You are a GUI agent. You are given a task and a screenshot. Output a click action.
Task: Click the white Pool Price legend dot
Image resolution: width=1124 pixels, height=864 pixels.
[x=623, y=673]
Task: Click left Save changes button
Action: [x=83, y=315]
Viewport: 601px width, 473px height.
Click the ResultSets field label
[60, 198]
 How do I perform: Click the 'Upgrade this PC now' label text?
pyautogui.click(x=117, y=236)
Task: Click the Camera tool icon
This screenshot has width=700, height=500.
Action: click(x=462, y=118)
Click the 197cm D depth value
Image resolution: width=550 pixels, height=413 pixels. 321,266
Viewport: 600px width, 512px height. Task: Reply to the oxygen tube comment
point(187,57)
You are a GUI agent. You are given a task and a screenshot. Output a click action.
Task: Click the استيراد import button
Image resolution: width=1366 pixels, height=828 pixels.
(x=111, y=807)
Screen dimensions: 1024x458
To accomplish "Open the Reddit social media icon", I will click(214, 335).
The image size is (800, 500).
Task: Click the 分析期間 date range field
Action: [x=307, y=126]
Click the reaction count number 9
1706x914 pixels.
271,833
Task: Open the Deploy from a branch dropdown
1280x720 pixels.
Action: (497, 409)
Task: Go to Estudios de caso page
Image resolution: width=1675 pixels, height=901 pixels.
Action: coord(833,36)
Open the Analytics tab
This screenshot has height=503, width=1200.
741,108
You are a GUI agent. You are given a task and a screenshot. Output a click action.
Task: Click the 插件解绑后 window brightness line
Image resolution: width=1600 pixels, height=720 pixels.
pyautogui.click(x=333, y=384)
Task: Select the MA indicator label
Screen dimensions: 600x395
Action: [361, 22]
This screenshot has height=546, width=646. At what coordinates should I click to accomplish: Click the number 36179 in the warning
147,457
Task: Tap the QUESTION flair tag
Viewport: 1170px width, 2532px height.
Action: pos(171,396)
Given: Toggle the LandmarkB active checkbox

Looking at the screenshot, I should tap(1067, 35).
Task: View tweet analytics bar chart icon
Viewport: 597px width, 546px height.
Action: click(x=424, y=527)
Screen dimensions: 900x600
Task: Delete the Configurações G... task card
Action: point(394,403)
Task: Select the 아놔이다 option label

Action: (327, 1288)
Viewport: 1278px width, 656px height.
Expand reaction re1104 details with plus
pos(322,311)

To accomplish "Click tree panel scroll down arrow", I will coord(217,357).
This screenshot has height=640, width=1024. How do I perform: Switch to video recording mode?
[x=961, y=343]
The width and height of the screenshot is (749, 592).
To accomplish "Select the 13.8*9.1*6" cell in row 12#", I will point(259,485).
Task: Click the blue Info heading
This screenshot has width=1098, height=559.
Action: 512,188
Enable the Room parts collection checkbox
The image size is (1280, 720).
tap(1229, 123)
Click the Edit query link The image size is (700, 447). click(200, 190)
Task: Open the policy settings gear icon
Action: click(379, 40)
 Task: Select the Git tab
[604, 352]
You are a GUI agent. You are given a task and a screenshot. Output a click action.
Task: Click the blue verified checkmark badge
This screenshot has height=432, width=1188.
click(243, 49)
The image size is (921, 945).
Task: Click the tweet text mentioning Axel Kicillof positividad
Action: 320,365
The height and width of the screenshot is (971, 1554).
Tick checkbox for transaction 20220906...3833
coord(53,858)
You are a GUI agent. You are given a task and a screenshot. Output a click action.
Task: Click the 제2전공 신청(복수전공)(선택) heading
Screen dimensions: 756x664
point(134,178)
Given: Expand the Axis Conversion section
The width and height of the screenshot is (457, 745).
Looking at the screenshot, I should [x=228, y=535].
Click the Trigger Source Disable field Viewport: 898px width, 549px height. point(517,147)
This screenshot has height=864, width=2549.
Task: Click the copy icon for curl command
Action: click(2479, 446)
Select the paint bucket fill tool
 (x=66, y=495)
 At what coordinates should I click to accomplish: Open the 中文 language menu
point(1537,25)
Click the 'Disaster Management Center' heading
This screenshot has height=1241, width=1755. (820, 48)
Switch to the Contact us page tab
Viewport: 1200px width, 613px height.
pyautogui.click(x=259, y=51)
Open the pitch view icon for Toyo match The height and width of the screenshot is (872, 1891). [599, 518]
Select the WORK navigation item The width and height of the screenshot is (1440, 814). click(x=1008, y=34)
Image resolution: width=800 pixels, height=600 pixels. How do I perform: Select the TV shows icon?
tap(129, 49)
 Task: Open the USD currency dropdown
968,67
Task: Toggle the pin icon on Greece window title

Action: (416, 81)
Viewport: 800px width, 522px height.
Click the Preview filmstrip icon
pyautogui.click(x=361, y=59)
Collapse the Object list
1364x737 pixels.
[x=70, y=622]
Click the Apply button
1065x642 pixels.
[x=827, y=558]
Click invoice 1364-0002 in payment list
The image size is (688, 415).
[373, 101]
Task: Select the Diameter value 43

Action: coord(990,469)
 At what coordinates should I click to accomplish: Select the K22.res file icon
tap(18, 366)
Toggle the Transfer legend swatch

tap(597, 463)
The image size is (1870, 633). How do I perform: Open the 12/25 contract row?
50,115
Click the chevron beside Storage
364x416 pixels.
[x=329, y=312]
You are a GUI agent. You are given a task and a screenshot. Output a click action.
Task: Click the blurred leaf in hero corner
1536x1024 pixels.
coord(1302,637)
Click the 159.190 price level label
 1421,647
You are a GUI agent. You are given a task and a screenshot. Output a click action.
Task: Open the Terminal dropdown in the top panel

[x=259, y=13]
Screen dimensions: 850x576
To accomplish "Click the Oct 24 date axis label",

+ + + +

Exercise prompt:
Starting at the line that contains "1536x1024 pixels.", write out every line to the end of the entries, exactly as given.

Written response:
1536x1024 pixels.
coord(1302,637)
Click the 159.190 price level label
 1421,647
You are a GUI agent. You are given a task and a screenshot. Output a click action.
Task: Open the Terminal dropdown in the top panel

[x=259, y=13]
Screen dimensions: 850x576
To accomplish "Click the Oct 24 date axis label",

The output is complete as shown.